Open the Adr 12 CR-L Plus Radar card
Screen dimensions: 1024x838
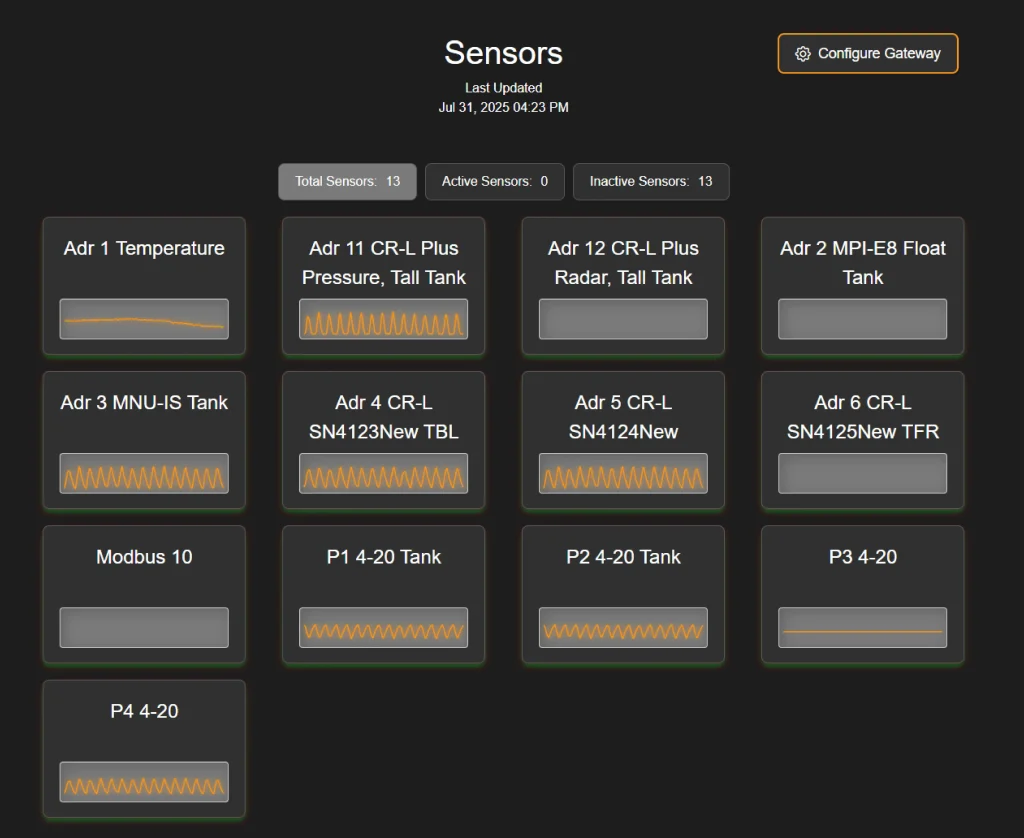(622, 286)
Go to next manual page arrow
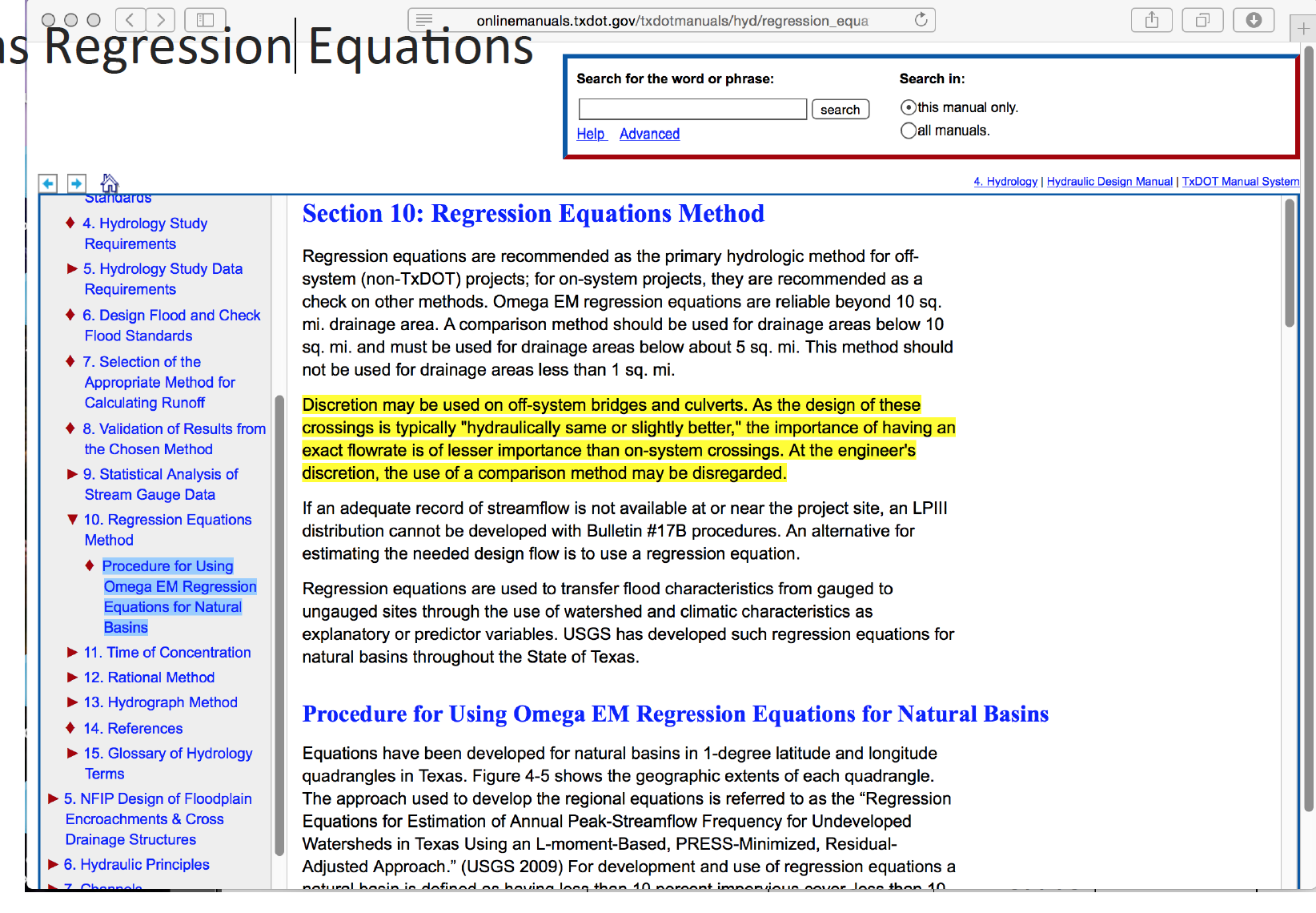Image resolution: width=1316 pixels, height=913 pixels. 77,183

══════

**Problem details:** In the copy, include all records verbatim but no images.

**Expected answer:**
Open the Adr 12 CR-L Plus Radar card
Screen dimensions: 1024x838
(622, 286)
Go to next manual page arrow
Image resolution: width=1316 pixels, height=913 pixels. 77,183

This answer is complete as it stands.